Amendment 2, page 46, line 31, in clause 41, at end add—
‘(8) The Secretary of State shall have responsibility to ensure that within 12 months of Royal Assent an assessment has been made by the Home Office on the impact of this section on equipment, training and resources with particular regard to published impact assessments from the Home Office, Department for Transport, Department of Justice and the Crown Prosecution Service.’.
Amendment 89, page 46, line 34, in clause 42, at end insert—
‘(1A) In section 4(1) (“Fear or provocation of violence”) for “abusive or insulting” in the two places where it occurs substitute “or abusive”.
(1B) In section 4A(1) (“Intentional harassment, alarm or distress”) for “abusive or insulting” in the two places where it occurs substitute “or abusive”.’.
Amendment 90, page 46, line 36, in clause 42, at end insert—
‘(6) In section 6(3) (“mental element: miscellaneous”) for “abusive or insulting” in the two places where it occurs substitute “or abusive”.’.
Government amendment 84.
Both new clause 18 and amendment 120 concern sentences for driving over the prescribed limits for drugs and alcohol and both seek to fill a gap in sentencing. There are 220 traffic cases each year in which individuals die on our roads owing to a driver who has been impaired through drink or drugs.
On the subject of filling gaps, I pay tribute to the Government for filling the gap in drug-driving offences. The new offence will not require proof of impairment. Owing to the imminent arrival of roadside drugalysers, it will become an offence that sits alongside drink-driving. It will be possible to rely on proof that someone is over the prescribed limit, whether for alcohol or drugs, rather than relying solely on proof of impairment.
Here I must declare an interest as a criminal defence solicitor. I must confess that I recall many prosecutions that did not succeed because of ambiguities and complexities relating to proof of impairment.
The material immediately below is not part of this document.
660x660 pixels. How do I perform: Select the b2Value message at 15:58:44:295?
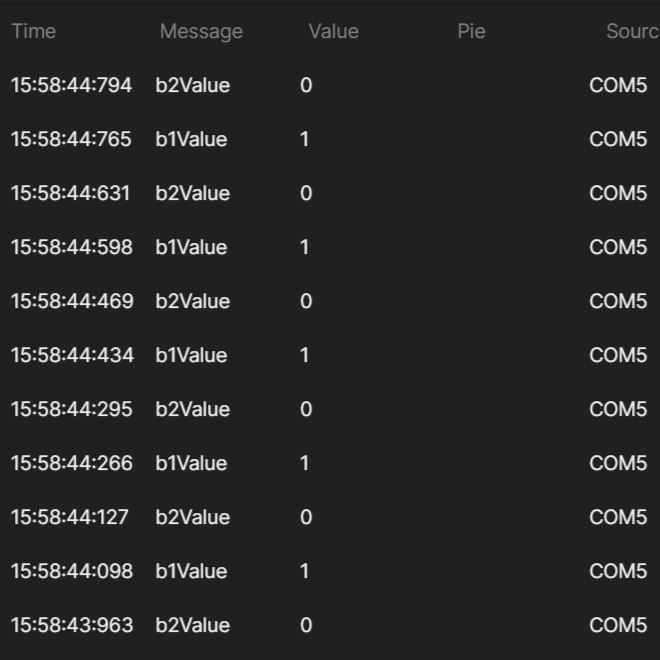(192, 409)
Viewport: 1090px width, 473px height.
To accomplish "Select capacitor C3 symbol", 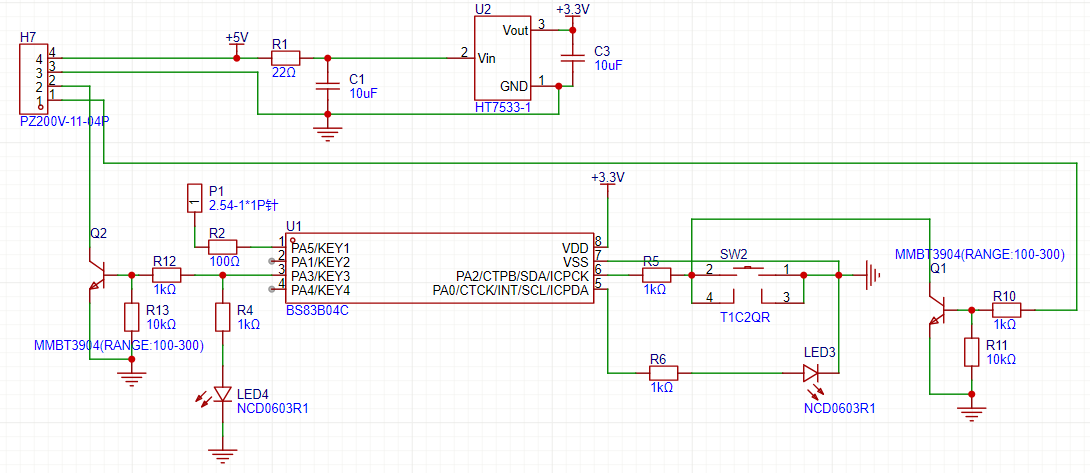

The filling of that gap might not have been welcome to some of my clients of old, but it will be welcome to victims of offences of this kind, and it will be welcome to those who believe that it is in the public interest to ensure that drink and drug-driving offences are prosecuted properly.
However, I am also concerned about another gap. The purpose of new clause 18 and amendment 120 is to draw attention to it, and to ensure that, in one way or another, we fill it. Without the new clause, the maximum custodial sentence for driving after consuming excess alcohol, or indeed drugs over the prescribed limit, will still be six months’ imprisonment. Statute has properly provided that, if carelessness or dangerousness is proved, greater penalties will follow. The last Conservative Government recognised the need to ensure that drivers who caused death while under the influence of drugs or drink should be more heavily penalised. We now have on the statute book the offence of death caused by careless driving while the driver is under the influence of drugs or alcohol, which attracts a maximum sentence of 14 years.
In 2011, the number of drivers tried for causing death by careless driving while under the influence of drink or drugs was 27, and the number of those convicted was zero. Rather than relying on the good work of the last Conservative Government, we need to ensure that it is followed through in practice. When it comes to the sad and tragic cases of people who die as a result of the actions of drivers, particularly drivers who are under the influence of drink or drugs, there must be a penalty that exceeds the fairly minimum penalty of a six-month sentence.